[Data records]
====

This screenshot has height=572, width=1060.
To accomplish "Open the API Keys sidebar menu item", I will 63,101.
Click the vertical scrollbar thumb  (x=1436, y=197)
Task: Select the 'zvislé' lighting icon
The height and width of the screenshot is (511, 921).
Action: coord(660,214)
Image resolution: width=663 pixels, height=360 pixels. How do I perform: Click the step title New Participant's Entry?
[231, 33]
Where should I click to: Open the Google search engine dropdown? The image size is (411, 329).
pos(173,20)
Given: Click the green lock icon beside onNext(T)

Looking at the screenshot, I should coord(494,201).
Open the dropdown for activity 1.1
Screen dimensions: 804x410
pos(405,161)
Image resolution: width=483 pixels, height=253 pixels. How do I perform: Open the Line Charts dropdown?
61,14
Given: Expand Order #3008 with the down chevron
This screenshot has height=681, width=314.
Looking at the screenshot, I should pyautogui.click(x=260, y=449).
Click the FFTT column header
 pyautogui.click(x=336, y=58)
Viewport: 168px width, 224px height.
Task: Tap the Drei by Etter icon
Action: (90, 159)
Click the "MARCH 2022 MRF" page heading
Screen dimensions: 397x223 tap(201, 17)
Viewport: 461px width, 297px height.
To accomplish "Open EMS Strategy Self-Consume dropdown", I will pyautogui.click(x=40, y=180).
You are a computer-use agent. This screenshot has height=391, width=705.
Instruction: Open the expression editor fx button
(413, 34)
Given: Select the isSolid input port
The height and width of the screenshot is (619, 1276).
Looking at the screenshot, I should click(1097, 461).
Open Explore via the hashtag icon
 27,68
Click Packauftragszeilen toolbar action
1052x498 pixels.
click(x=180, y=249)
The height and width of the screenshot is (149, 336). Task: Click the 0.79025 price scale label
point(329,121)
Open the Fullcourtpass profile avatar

====

The request
Put every line of the records above into a numbered list, skipping any blank lines.

Reply to the exercise
1. This screenshot has height=572, width=1060.
2. To accomplish "Open the API Keys sidebar menu item", I will 63,101.
3. Click the vertical scrollbar thumb  (x=1436, y=197)
4. Task: Select the 'zvislé' lighting icon
5. The height and width of the screenshot is (511, 921).
6. Action: coord(660,214)
7. Image resolution: width=663 pixels, height=360 pixels. How do I perform: Click the step title New Participant's Entry?
8. [231, 33]
9. Where should I click to: Open the Google search engine dropdown? The image size is (411, 329).
10. pos(173,20)
11. Given: Click the green lock icon beside onNext(T)
12. Looking at the screenshot, I should coord(494,201).
13. Open the dropdown for activity 1.1
14. Screen dimensions: 804x410
15. pos(405,161)
16. Image resolution: width=483 pixels, height=253 pixels. How do I perform: Open the Line Charts dropdown?
17. 61,14
18. Given: Expand Order #3008 with the down chevron
19. This screenshot has height=681, width=314.
20. Looking at the screenshot, I should pyautogui.click(x=260, y=449).
21. Click the FFTT column header
22.  pyautogui.click(x=336, y=58)
23. Viewport: 168px width, 224px height.
24. Task: Tap the Drei by Etter icon
25. Action: (90, 159)
26. Click the "MARCH 2022 MRF" page heading
27. Screen dimensions: 397x223 tap(201, 17)
28. Viewport: 461px width, 297px height.
29. To accomplish "Open EMS Strategy Self-Consume dropdown", I will pyautogui.click(x=40, y=180).
30. You are a computer-use agent. This screenshot has height=391, width=705.
31. Instruction: Open the expression editor fx button
32. (413, 34)
33. Given: Select the isSolid input port
34. The height and width of the screenshot is (619, 1276).
35. Looking at the screenshot, I should click(1097, 461).
36. Open Explore via the hashtag icon
37.  27,68
38. Click Packauftragszeilen toolbar action
39. 1052x498 pixels.
40. click(x=180, y=249)
41. The height and width of the screenshot is (149, 336). Task: Click the 0.79025 price scale label
42. point(329,121)
43. Open the Fullcourtpass profile avatar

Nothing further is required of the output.